Treatment for senile dementia with Lewy bodies is similar to treatment for dementia of the Alzheimer's type. The course of dementia with Lewy bodies is rapidly and steadily progressive, so the prognosis is much more serious than for other types of senile dementia. The period from the appearance of the first signs of dementia to the development of complete insanity usually takes no more than four to five years. Alcoholic dementia
Alcohol-induced dementia develops as a result of long-term (15-20 years or more) toxic effects of alcohol on the brain. In addition to the direct influence of alcohol, indirect effects (endotoxin poisoning due to alcoholic liver damage, vascular disorders, etc.) take part in the development of organic pathology. Almost all alcoholics at the stage of development of alcoholic personality degradation (the third and final stage of alcoholism) exhibit atrophic changes in the brain (expansion of the cerebral ventricles and sulci of the cerebral cortex). Clinically, alcoholic dementia is a diffuse decrease in intellectual abilities (memory deterioration, concentration, ability for abstract thinking, etc.) against the background of personal degradation (coarsening of the emotional sphere, destruction of social connections, primitivism of thinking, complete loss of value orientations). At this stage of development of alcohol dependence, it is very difficult to find incentives to encourage the patient to treat the underlying disease. However, in cases where it is possible to achieve complete abstinence for 6-12 months, the signs of alcoholic dementia begin to regress. Moreover, instrumental studies also show some smoothing of the organic defect.

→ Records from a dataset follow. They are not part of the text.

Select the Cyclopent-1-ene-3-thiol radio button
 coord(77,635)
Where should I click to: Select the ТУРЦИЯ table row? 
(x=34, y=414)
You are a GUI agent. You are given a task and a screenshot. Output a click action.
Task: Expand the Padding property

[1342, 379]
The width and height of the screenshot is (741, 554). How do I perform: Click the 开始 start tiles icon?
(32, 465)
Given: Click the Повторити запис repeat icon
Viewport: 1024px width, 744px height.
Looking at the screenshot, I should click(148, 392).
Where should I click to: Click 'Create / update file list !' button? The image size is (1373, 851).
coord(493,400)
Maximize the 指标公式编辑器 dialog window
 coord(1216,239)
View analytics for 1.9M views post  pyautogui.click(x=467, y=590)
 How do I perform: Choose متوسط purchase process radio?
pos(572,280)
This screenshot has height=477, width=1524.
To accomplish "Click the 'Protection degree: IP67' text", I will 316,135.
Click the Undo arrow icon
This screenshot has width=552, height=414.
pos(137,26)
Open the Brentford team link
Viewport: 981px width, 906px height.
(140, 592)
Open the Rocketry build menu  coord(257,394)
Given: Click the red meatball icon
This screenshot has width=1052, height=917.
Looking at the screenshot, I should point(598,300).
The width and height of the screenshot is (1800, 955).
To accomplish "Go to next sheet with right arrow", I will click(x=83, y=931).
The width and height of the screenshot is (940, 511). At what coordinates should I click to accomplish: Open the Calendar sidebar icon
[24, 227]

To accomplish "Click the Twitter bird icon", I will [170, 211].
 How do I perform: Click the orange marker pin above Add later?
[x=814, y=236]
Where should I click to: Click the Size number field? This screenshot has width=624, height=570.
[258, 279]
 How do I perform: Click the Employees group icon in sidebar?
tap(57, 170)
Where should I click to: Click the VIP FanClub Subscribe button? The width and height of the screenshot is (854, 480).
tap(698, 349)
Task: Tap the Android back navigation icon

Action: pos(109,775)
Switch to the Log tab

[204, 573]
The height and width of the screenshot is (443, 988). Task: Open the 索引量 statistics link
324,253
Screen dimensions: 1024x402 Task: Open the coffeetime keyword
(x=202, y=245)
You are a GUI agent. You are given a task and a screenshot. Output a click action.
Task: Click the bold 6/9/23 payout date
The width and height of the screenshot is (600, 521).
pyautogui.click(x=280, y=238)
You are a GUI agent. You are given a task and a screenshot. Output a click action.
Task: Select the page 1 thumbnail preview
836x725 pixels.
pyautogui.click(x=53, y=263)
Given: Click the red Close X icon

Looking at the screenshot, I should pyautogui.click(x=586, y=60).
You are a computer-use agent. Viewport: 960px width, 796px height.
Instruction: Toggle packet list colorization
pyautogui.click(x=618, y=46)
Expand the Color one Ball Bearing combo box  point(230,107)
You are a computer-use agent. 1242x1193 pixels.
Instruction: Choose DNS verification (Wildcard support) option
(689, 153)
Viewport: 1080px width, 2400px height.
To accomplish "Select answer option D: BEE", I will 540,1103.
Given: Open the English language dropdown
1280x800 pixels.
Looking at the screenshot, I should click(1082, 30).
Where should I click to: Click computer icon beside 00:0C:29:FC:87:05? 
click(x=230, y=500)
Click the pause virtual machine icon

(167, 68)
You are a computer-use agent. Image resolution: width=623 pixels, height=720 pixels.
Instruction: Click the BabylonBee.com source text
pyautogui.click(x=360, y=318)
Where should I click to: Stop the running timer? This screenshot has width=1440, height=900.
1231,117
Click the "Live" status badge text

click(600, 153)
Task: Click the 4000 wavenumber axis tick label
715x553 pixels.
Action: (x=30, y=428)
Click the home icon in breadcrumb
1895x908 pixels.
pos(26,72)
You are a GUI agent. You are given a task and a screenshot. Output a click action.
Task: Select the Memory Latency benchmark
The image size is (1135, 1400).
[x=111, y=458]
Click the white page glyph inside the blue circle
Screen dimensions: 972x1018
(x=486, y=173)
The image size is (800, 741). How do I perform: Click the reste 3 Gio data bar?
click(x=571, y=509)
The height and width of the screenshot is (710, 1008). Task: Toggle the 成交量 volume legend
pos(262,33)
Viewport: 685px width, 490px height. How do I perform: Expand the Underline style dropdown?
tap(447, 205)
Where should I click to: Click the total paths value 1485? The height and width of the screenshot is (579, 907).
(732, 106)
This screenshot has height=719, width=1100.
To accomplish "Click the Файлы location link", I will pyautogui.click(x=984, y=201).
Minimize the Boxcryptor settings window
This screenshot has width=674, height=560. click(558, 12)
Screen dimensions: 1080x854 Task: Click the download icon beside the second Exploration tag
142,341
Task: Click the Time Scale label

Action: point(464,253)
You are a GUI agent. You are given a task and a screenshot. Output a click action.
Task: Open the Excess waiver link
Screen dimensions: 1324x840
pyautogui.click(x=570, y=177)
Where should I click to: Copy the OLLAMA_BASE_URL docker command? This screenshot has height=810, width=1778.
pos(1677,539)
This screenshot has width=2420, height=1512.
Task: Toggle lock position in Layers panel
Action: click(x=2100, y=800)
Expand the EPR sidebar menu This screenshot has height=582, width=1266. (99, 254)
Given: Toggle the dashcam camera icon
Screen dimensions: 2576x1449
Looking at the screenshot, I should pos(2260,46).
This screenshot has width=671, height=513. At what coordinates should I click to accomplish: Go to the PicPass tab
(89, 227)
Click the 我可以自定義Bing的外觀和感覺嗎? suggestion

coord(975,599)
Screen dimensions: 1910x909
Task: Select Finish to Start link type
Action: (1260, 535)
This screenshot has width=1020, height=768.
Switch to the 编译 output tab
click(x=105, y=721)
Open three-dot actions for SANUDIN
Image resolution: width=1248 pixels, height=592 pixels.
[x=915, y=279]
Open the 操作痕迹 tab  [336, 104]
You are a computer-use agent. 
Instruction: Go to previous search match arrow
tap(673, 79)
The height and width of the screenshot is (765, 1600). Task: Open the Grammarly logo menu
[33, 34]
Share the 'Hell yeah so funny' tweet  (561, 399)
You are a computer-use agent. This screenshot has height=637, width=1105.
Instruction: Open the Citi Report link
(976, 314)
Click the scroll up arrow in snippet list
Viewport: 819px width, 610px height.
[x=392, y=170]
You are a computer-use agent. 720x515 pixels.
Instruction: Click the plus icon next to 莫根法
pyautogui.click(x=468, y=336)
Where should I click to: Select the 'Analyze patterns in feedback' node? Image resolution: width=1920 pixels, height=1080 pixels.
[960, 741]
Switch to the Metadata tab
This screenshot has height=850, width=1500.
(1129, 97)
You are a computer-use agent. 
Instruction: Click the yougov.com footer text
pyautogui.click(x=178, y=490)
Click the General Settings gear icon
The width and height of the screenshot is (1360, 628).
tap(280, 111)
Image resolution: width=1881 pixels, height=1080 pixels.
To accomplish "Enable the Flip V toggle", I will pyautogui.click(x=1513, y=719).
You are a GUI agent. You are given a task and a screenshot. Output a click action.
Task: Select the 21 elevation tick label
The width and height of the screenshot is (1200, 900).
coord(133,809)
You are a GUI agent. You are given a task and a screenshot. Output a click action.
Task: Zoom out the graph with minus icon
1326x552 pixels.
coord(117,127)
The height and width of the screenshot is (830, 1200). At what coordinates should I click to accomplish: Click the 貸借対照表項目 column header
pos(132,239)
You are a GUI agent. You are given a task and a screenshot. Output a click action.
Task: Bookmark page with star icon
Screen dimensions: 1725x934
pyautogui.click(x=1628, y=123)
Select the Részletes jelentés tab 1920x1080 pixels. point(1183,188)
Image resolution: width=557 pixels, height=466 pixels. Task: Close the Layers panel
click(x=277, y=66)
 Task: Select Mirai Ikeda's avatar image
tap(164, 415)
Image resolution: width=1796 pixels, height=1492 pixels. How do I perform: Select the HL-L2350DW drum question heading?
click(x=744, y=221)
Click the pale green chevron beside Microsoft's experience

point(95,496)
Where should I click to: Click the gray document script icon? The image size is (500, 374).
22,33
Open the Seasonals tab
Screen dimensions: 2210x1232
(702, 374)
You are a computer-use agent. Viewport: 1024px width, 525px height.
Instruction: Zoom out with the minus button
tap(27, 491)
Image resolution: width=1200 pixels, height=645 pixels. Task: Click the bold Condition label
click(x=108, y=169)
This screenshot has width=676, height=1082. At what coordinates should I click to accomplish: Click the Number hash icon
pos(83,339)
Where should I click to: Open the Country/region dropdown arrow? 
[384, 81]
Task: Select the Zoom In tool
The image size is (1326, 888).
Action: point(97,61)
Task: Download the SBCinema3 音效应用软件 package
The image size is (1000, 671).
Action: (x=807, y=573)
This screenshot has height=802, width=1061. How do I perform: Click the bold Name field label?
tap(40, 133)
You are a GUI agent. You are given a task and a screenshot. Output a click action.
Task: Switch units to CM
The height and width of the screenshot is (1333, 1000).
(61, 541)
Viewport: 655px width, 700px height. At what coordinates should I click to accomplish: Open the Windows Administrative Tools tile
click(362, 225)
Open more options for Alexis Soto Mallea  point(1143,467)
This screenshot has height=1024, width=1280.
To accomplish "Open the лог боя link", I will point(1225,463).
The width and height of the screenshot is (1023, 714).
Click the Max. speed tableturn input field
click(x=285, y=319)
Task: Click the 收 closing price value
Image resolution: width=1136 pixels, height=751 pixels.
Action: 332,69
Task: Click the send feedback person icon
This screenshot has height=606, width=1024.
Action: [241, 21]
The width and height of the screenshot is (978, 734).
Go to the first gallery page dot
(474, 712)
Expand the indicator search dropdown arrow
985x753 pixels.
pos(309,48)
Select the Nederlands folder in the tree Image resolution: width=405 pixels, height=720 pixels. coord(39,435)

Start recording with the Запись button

Epileptic dementia
The development of epileptic (concentric) dementia is associated with a severe course of the underlying disease (frequent seizures with transition to status epilepticus). Indirect factors may be involved in the genesis of epileptic dementia (long-term use of antiepileptic drugs, injuries from falls during seizures, hypoxic damage to neurons during status epilepticus, etc.). Epileptic dementia is characterized by slowness of thought processes, the so-called viscosity of thinking (the patient cannot distinguish the main from the secondary, and gets fixated on describing unnecessary details), decreased memory, and impoverished vocabulary. A decrease in intellectual abilities occurs against the background of a specific change in personality traits. Such patients are characterized by extreme selfishness, malice, vindictiveness, hypocrisy, quarrelsomeness, suspiciousness, accuracy, even pedantry. The course of epileptic dementia is steadily progressive. With severe dementia, malice disappears, but hypocrisy and servility remain, and lethargy and indifference to the environment increases.